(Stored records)
=====
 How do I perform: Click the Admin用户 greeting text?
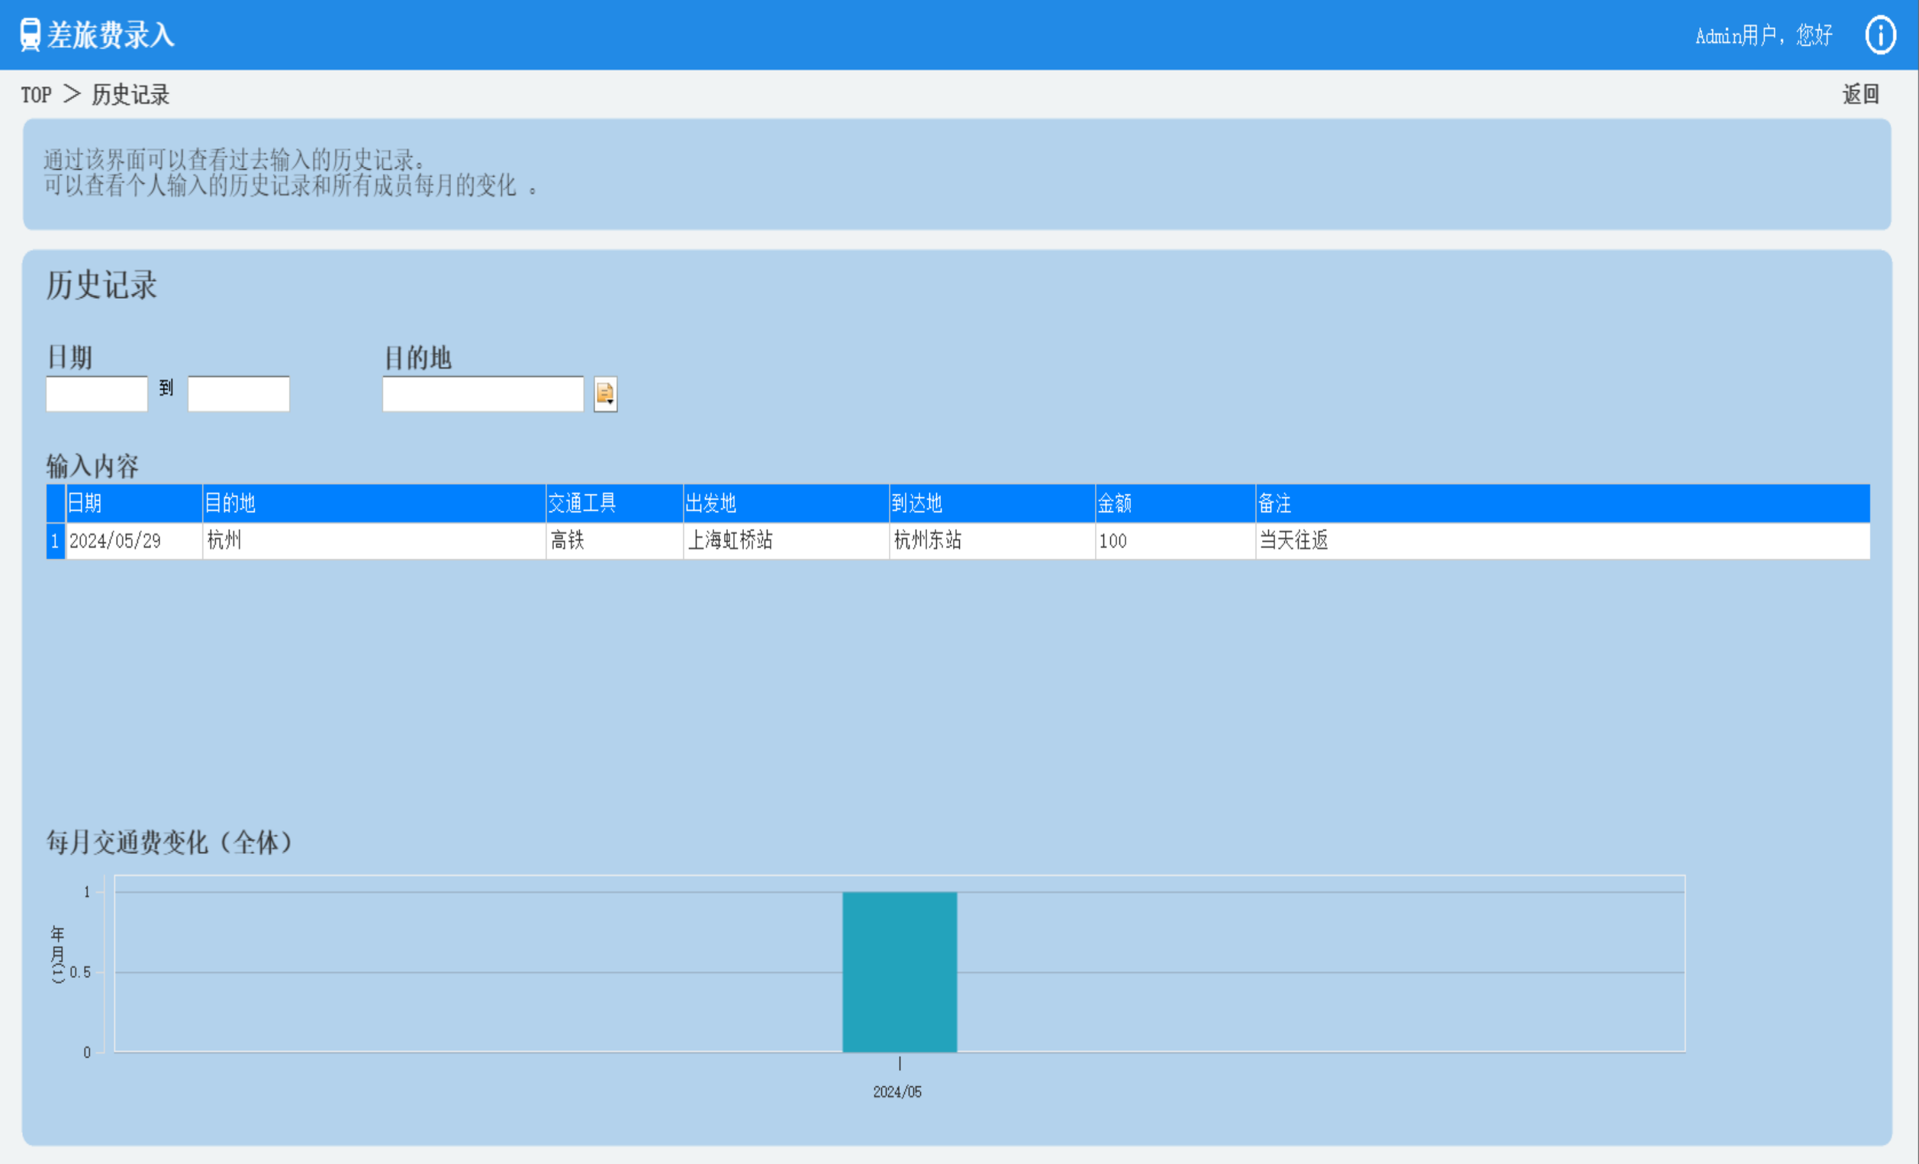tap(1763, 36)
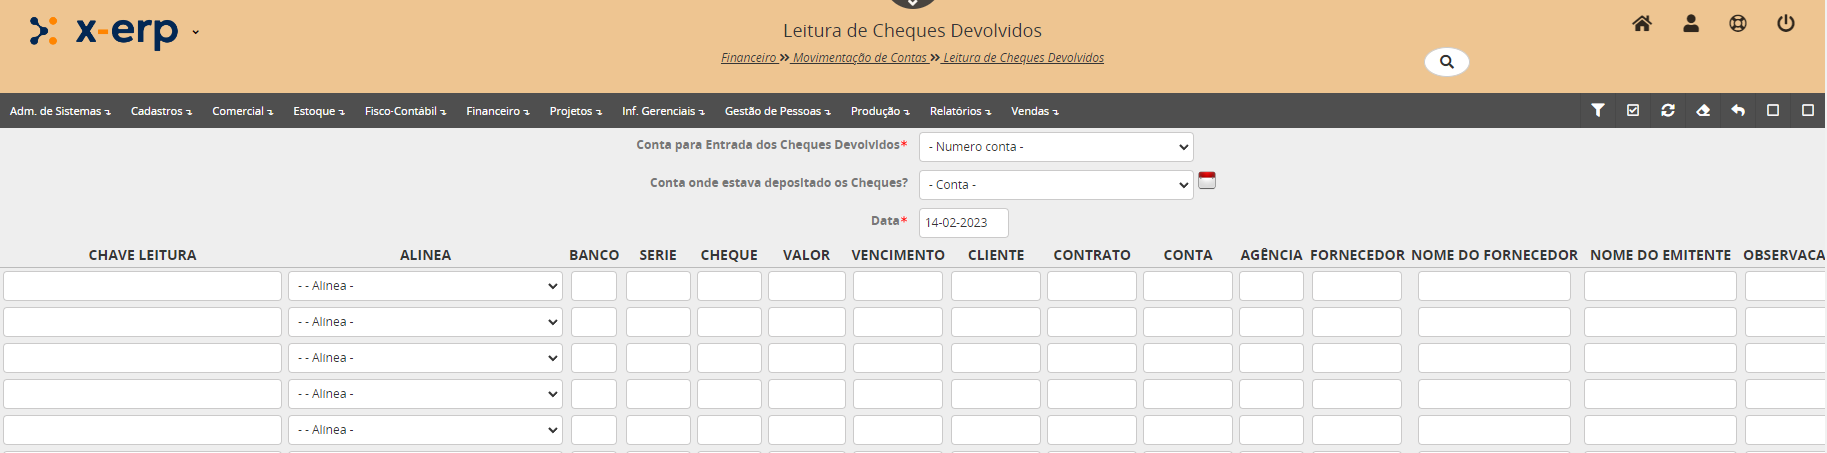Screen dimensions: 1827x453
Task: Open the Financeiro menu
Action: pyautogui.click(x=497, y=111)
=====
ASSIGNMENT: The reply must hold every line above exactly as written and none of the pictures.

YOUR SOLUTION:
 How do I perform: Click the Admin用户 greeting text?
tap(1763, 36)
Screen dimensions: 1827x453
Task: Open the Financeiro menu
Action: pyautogui.click(x=497, y=111)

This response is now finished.